Conexus Indiana developed a prototype of the curriculum's online delivery model in 2010. The program received the unanimous endorsement of its Champion network of educators. Ensuring that students were learning industry skills and meeting state education standards was of upmost importance when crafting this curriculum. Conexus received input from the Indiana Department of Education, high school educators, and human resource and operation executives from companies across Indiana.
“I could not be more pleased that this curriculum is being made available to Batesville High School students. Ensuring our students are industry ready and have acquired the skills necessary to compete in the 21st century job market is critically important,” said Rep. McMillin. “I commend Conexus Indiana for leading this initiative that will help our state continue to grow as an advanced manufacturing and logistics center.”
The course content will be approximately 40% delivered online and 40% project-based. The final 20% will allow individual educators to localize course content to cover manufacturing issues unique to each region. The objective of this program is to create a consistent, quality, plug-and-play curriculum that industry and educators can rely on to deliver industry-required skills.

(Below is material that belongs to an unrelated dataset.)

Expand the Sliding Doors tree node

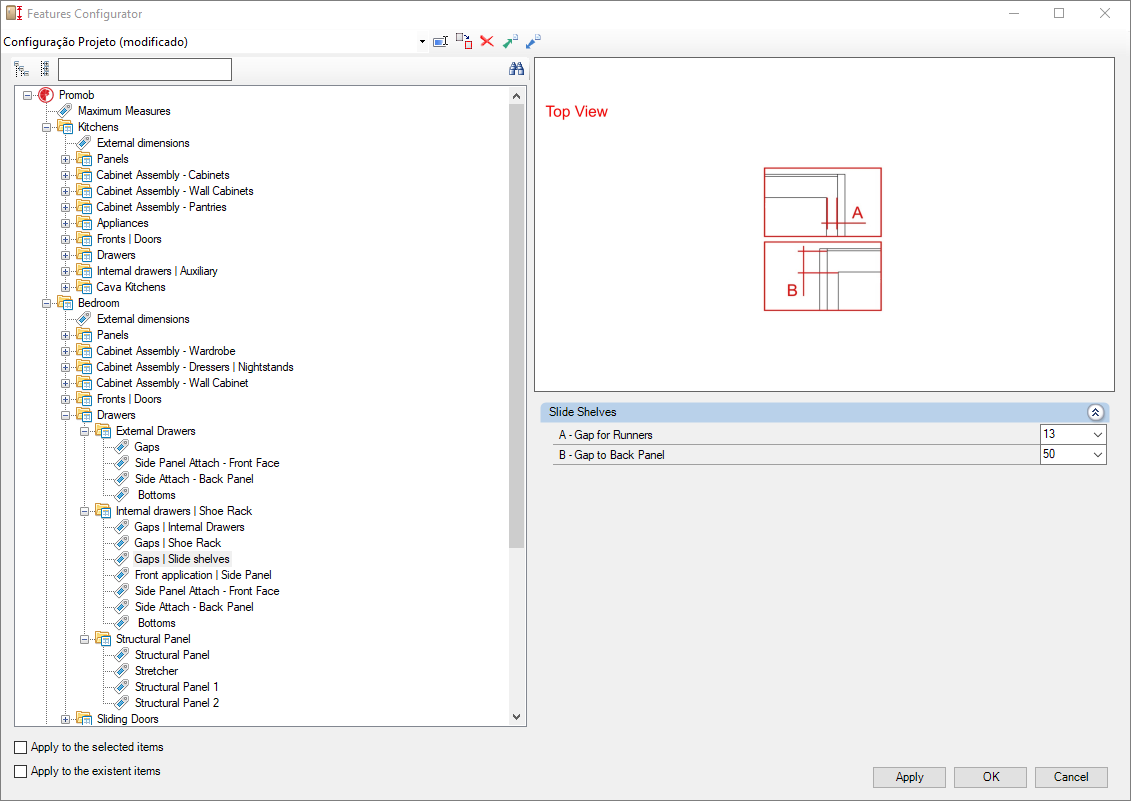click(66, 719)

Those students who complete the AML curriculum can earn up to five nationally portable industry credentials in advanced manufacturing and logistics from the Manufacturing Skills Standards Council (MSSC) and The Association for Operations Management (APICS).
According to the Federal Reserve Bank of New York, during the last part of the 20th century and the early part of the 21st century, high skill manufacturing jobs grew by 37%, while low and medium skilled jobs declined by 24% and 18% respectively.
Following the successful completion of the pilot program in 2013, the curriculum will be rolled out to high schools throughout the state.